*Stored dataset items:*
•••••

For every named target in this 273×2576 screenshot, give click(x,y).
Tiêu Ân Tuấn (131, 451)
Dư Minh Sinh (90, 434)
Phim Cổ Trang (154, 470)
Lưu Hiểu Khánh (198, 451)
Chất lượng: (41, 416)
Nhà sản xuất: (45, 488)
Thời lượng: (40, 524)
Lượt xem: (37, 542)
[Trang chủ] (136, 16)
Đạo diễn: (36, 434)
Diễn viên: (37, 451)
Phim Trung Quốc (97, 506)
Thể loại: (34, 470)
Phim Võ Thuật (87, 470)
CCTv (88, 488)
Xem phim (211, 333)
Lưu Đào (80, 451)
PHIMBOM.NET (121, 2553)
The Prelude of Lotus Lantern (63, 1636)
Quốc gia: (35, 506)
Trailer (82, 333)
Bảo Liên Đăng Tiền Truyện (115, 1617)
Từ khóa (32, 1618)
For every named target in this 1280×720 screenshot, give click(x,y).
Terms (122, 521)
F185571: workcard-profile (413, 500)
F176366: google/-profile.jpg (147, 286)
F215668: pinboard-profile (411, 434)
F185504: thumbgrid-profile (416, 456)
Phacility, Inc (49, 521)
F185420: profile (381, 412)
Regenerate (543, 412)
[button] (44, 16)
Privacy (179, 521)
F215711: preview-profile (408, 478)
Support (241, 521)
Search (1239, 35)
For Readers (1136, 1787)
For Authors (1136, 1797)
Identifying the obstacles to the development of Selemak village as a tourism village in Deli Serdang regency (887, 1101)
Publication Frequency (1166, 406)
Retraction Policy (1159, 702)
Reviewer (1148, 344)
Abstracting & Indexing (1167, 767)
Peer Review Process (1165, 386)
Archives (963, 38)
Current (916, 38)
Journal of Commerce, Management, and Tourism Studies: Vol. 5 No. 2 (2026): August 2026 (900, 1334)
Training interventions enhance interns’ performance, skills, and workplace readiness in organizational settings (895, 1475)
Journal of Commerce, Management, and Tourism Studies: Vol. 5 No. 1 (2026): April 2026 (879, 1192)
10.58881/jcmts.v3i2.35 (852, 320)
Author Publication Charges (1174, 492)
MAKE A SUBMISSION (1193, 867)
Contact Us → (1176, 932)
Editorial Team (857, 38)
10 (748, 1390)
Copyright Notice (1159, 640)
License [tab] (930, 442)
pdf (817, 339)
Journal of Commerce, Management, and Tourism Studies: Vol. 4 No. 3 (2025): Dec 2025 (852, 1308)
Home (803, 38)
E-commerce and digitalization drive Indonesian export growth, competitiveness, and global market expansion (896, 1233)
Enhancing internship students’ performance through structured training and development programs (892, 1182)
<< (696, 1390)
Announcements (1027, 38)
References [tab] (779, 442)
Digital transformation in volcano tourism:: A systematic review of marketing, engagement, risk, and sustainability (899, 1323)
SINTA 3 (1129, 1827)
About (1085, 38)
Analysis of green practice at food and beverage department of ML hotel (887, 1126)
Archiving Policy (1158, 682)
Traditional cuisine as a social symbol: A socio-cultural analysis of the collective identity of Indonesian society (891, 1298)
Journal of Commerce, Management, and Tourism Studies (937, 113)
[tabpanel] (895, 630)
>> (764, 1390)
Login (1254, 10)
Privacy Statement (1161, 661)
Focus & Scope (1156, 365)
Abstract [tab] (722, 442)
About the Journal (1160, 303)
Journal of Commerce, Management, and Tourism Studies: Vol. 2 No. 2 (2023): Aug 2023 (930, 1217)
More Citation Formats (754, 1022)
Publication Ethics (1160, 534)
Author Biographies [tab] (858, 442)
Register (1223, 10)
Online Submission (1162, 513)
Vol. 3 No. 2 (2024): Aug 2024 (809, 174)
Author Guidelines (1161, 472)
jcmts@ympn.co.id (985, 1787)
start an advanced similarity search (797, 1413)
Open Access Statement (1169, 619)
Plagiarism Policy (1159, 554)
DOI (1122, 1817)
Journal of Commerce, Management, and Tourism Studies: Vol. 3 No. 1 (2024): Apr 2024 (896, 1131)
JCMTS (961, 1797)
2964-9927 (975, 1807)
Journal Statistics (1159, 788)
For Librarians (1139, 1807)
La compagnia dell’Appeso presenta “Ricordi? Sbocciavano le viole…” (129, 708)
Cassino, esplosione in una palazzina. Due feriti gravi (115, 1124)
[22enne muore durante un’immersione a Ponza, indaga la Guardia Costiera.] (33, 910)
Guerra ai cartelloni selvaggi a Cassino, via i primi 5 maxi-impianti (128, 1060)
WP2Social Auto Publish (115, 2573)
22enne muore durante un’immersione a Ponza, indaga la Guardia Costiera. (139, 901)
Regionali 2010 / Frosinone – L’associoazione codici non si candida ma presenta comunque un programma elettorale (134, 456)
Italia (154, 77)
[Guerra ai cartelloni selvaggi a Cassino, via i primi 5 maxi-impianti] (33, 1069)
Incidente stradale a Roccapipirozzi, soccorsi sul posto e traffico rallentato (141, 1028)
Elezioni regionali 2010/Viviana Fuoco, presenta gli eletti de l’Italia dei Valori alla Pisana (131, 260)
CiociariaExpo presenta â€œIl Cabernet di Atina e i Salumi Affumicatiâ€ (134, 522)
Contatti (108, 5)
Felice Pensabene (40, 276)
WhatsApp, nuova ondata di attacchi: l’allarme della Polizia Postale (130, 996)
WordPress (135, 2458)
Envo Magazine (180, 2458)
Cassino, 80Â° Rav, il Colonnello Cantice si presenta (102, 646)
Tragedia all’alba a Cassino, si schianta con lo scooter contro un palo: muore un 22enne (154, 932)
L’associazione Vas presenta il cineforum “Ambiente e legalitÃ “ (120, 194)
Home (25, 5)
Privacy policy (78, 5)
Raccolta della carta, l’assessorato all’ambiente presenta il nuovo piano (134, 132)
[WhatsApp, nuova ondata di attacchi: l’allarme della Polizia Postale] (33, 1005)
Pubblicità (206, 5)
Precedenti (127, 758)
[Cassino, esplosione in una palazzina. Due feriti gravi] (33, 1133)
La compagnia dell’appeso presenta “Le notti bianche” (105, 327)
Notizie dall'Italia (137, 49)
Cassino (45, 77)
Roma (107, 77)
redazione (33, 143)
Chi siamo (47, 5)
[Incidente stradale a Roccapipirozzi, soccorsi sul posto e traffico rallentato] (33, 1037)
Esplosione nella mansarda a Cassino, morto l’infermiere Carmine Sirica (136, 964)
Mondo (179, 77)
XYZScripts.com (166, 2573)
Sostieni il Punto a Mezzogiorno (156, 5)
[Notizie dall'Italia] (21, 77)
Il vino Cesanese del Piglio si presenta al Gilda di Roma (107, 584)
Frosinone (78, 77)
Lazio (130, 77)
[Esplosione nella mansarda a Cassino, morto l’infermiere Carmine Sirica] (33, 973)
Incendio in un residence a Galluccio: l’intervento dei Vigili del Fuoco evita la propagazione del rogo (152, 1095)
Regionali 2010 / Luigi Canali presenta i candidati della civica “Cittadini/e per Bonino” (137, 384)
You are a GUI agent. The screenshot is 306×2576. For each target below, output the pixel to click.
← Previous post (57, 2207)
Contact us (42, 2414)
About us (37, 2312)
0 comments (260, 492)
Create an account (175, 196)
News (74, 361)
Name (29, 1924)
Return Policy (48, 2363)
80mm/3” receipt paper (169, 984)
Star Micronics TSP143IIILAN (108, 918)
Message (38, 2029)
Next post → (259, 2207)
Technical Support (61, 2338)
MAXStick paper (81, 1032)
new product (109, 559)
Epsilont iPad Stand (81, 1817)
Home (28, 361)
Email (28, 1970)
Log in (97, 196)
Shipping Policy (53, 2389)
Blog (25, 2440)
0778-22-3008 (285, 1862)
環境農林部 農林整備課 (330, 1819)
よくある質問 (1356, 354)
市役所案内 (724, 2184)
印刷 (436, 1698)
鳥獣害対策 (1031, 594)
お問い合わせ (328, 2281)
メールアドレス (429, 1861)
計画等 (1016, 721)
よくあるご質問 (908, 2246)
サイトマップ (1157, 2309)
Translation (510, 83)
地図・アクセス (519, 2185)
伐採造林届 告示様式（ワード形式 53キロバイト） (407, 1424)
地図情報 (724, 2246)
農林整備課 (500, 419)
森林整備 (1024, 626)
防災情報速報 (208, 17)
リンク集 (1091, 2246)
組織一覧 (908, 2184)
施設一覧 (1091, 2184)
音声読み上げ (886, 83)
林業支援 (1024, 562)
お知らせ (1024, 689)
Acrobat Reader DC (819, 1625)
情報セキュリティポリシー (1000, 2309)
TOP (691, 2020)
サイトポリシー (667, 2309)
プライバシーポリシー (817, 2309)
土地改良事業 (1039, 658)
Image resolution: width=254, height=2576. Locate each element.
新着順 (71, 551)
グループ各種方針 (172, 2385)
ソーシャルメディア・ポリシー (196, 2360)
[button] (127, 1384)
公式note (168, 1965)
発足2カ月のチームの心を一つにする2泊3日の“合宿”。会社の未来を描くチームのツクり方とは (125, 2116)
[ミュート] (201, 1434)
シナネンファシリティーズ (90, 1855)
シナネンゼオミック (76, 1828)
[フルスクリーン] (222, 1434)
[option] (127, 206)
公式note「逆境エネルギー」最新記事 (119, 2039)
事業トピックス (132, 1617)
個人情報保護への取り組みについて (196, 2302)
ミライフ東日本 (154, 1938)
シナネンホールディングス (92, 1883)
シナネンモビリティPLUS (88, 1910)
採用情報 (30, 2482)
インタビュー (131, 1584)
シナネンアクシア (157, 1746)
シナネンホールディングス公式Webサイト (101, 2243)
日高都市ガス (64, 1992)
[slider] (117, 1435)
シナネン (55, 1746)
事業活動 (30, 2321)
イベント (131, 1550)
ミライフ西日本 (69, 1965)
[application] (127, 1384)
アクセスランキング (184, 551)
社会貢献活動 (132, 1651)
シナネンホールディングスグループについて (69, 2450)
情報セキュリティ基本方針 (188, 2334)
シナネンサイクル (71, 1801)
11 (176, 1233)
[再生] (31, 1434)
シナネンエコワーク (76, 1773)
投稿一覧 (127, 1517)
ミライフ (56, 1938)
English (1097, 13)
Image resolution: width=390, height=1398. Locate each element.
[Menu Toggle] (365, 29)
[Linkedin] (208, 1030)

•••••

Figure out how many lines above hold "cartelloni", then give that number alone.

2